[PHP] Deeplinken met beveiliging

Tja, dat hangt er vanaf hoe je CMS is geprogrammeerd. Als je een klasse/object hebt voor authenticatie zou je netjes een methode kunnen maken die je aanroept vanaf het andere CMS waarmee je authenticeert ofzo.

Zou je niet een hash kunnen sturen van server 1 naar server 2 met die zijn naam en paswoord gecombineerd met een timestamp en andere rommel.

->op server 1
$naam = md5($gebruikersnaam)
//tijd is hier afgerond op bijvoorbeeld 5 minuten. Dan blijft de hash 5 minuten geldig
//$tekst is vaste tekst die je zelf kiest
$hash = md5($tekst + $tijd + $paswoord + $tijd + $tekst)


http://server2/script.php?naam=$naam&$hash=$hash


->op server 2
een md5 gebruikersnaam uit de database ophalen die gelijk is aan de $_Get[naam]

ook een hash creeren met dezelfde tekst van server1 + de tijd ook afgerond op 5 minuten en het paswoord dat je zonet uit de database hebt gehaalt.
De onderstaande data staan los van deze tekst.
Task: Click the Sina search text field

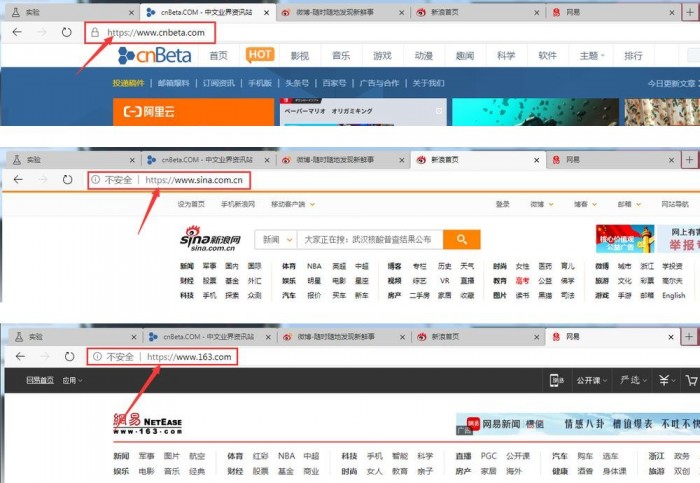Action: click(x=370, y=240)
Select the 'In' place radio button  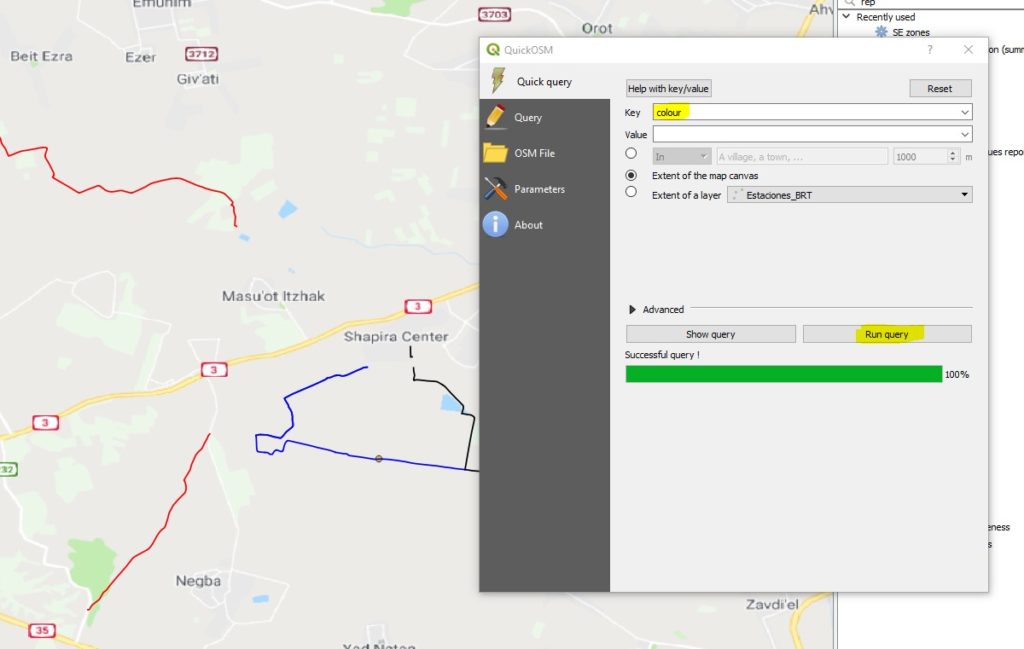(631, 154)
Volgens mij is dit een redelijk veilige methode
een challenge - response systeem zou nog veiliger zijn, maar weet niet hoe dat zou werken met php op verschillende servers

Verwijderd schreef op donderdag 10 februari 2005 @ 13:06:
Is MD5 op verschillende servers dan hetzelfde??? Dacht dat niet zo was...

Een MD5 hash = een MD5 hash. Die zal op alle systemen hetzelfde zijn (bij dezelfde invoer natuurlijk )

Wat misschien handiger is, is om CMS1 contact te laten maken met CMS2 en een random waarde doorgeven gecombineerd met een ip oid. Eventueel hang je hieraan de rest van de sessie gegevens. Deze waarde houd je dan een paar minuten geldig. Daarnaast hang je deze waarde aan een link naar cms2. Als je het met een redirect doet wordt het nog mooier aangezien je dan de geldigheid op minder dan een minuut kunt houden.

Ik heb altijd een beetje een aversie tegen het hashen van bestaande gegevens en deze naar de client te sturen, zeker waneer een random waarde volstaat.